If the results are possible to extrapolate to the welfare recipient population as a whole, then 1 in 10 of them are using government funds for illegal purposes. That IS a problem.
Never-mind that drug use is likely one of the reasons the person may be on government assistance in the first place, as a drug habit that interferes with their ability to work and have a productive life.This is a rather core problem, isn't it? I have a sister-in-law who spent many years, off and on, collecting AFDC in the 1980s and 1990s, because her husband never let a job get in the way of his alcohol, marijuana, and speed problem. I asked her how common this problem was among other AFDC recipients she knew in the Sacramento area. She told me that did not know any families where this was not the core reason for being on AFDC: usually fathers, but sometimes mothers, for whom drug dependency took precedence over work.

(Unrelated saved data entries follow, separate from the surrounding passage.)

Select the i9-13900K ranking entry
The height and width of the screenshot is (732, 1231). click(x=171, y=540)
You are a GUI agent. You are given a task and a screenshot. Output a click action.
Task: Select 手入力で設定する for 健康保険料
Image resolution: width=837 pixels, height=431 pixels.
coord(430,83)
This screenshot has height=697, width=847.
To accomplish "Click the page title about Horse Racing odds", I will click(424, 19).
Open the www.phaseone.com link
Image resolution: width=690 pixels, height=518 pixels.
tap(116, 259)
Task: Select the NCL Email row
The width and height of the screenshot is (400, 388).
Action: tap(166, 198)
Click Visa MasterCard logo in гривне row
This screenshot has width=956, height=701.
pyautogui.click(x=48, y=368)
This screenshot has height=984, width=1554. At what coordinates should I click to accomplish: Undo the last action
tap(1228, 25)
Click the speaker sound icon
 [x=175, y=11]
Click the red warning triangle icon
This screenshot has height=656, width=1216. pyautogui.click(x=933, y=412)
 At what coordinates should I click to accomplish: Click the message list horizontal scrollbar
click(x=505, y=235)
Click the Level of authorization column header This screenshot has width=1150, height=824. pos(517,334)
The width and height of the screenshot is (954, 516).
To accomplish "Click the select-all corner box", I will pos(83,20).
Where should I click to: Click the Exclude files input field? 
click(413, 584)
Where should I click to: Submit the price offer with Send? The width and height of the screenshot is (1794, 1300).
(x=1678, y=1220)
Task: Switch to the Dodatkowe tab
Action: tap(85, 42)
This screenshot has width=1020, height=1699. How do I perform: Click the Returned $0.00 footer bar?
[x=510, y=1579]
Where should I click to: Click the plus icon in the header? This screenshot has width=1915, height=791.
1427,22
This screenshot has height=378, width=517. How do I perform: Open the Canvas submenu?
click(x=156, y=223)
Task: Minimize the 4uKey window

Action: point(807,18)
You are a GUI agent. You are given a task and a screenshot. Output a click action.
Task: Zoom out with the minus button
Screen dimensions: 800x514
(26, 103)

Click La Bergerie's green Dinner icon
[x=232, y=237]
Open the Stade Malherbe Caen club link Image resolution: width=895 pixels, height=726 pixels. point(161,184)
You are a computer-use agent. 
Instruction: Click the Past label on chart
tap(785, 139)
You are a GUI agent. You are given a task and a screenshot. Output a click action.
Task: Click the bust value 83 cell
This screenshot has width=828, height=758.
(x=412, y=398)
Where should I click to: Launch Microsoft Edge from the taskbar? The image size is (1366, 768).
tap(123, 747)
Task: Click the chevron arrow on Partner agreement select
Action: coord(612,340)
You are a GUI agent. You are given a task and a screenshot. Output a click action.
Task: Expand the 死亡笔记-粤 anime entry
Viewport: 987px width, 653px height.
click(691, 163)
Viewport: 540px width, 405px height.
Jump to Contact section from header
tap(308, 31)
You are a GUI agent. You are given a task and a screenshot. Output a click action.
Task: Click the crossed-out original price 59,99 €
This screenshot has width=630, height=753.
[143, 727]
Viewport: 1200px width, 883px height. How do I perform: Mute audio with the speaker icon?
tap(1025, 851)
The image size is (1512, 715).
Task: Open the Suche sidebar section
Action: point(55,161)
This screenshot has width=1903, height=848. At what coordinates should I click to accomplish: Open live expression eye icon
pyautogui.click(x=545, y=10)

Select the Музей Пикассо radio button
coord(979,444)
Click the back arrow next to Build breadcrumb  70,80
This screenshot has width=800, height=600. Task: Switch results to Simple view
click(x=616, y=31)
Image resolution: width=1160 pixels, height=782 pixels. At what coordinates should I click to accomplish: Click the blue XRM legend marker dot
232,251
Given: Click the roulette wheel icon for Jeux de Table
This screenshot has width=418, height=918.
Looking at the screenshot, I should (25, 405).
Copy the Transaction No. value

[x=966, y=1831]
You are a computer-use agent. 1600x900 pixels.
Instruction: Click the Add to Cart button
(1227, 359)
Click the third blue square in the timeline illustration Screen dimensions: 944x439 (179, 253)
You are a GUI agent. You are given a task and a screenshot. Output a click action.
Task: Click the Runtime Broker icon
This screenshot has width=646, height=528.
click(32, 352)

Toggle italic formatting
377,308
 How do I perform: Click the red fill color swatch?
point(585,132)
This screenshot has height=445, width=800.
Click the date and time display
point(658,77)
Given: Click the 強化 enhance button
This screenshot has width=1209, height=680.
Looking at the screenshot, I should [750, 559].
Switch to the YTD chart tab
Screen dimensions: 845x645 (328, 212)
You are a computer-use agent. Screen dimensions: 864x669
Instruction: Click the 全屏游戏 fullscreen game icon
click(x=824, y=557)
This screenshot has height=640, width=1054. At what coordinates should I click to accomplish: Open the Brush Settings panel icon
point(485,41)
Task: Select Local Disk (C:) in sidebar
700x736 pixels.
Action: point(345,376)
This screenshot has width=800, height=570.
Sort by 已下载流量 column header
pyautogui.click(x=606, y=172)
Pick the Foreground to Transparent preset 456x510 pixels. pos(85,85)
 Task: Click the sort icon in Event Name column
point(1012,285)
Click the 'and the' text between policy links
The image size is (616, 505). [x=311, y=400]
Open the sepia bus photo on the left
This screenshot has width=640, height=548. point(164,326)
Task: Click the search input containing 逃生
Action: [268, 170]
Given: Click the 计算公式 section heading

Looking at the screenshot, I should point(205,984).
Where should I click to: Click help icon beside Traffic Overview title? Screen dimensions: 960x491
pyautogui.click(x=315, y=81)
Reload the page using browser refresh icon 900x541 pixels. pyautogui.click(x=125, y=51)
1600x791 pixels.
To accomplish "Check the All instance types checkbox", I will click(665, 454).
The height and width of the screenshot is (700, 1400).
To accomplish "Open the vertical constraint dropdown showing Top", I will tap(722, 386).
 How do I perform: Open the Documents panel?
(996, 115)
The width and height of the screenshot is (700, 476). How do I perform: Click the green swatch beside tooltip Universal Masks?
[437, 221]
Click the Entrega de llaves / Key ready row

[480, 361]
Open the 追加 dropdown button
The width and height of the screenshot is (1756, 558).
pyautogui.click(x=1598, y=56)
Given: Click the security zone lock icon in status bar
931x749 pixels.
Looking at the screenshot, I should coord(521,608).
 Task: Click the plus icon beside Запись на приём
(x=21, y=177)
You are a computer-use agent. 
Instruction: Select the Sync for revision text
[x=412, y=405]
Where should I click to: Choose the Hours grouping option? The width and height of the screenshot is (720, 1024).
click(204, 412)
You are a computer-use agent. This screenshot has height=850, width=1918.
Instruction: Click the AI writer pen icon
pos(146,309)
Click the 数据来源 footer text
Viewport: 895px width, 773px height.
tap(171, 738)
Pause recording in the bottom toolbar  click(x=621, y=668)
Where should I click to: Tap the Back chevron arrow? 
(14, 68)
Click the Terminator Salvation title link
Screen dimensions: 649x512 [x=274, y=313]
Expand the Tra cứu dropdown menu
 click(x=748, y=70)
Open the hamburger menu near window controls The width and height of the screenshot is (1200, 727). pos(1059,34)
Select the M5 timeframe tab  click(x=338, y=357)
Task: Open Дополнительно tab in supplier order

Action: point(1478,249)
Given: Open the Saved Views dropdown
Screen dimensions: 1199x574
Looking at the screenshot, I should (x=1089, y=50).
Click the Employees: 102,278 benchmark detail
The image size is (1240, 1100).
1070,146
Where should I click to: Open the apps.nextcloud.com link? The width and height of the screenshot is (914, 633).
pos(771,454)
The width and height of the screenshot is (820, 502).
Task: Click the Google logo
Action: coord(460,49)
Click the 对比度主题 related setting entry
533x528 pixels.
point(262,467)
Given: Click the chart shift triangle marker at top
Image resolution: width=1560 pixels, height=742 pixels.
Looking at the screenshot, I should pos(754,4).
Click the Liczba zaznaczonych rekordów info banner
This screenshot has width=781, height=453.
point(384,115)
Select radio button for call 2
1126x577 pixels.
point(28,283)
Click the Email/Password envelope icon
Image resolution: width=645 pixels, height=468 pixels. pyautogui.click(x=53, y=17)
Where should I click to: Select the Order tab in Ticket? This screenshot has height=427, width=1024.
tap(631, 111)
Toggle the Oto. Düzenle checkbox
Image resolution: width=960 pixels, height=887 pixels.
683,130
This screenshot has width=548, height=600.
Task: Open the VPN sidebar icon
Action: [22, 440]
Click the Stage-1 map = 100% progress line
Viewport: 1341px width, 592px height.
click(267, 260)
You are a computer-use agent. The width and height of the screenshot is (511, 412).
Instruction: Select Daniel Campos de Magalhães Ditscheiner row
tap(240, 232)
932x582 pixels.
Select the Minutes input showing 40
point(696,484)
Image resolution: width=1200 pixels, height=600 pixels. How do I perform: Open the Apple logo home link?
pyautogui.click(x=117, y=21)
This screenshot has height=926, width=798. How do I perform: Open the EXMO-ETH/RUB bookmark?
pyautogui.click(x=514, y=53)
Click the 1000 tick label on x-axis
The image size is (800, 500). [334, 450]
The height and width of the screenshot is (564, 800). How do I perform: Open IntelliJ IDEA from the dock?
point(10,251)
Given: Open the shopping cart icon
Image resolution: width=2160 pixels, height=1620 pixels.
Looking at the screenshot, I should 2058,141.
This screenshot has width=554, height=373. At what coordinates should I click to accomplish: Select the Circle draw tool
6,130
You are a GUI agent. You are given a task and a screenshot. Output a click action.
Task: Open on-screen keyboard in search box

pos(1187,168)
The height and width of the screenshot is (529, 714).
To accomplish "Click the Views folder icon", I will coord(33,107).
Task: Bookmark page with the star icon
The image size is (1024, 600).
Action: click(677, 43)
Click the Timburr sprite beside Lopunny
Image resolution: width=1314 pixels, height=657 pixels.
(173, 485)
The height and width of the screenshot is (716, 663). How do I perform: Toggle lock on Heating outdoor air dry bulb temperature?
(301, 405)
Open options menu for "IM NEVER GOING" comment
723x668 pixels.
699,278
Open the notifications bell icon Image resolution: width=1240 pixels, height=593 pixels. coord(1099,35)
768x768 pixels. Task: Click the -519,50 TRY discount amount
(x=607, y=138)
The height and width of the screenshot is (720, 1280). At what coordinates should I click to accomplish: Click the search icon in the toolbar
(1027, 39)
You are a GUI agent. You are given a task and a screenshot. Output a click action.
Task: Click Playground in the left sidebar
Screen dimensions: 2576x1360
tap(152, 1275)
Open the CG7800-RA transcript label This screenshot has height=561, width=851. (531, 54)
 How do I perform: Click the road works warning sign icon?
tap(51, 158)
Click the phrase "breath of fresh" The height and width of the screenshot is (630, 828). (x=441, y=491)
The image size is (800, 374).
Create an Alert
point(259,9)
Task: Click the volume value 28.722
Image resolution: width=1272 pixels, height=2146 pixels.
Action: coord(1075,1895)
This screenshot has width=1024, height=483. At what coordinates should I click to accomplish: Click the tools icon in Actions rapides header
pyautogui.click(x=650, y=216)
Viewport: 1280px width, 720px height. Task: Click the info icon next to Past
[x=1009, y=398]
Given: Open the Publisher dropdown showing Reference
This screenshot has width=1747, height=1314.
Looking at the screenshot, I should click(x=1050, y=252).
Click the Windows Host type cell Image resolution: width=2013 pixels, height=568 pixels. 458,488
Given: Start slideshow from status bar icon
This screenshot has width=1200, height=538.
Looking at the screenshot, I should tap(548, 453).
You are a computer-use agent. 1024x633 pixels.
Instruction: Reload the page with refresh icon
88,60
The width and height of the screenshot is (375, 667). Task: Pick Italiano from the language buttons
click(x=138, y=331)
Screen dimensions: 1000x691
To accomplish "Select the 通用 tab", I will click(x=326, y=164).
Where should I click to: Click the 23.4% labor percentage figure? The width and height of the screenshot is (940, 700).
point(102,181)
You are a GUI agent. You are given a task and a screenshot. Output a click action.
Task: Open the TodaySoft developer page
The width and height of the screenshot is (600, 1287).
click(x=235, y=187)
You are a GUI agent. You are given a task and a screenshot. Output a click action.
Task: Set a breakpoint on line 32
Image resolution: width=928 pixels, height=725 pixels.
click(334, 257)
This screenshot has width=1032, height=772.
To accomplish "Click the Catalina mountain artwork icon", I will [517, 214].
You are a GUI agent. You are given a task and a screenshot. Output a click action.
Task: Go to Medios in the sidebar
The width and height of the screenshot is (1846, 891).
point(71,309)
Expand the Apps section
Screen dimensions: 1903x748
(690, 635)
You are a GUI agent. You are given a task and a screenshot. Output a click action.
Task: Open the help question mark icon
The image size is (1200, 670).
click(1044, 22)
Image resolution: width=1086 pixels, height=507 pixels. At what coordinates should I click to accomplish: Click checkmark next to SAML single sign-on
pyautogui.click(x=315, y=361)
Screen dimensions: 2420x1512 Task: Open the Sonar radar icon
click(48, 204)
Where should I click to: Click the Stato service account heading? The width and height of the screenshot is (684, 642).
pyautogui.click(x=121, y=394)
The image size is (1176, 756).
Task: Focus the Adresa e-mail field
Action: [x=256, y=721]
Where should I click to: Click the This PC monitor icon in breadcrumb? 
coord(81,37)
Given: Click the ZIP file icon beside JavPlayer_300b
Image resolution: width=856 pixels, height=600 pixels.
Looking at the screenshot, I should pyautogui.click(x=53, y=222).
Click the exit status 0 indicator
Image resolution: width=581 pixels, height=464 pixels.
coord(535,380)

One of the reasons that I have become increasingly concerned about the social costs of decriminalization of all drugs is that there are a lot of people for whom substance abuse (including legal drugs, such as alcohol), are at the core of many other destructive behaviors. Adding more intoxicants to the list of legal drugs likely will reduce crime associated with prohibition, but lower purchase prices, and increase the number of those who are dependent. Whether decriminalization is a net gain or not for a society is hard to tell in advance, because you cannot easily calculate what is going to happen:
1. How much will drug prices drop?
2. How many existing addicts will increase consumption because of lower prices?
3. How many new addicts will be created because lower prices encourage experimentation?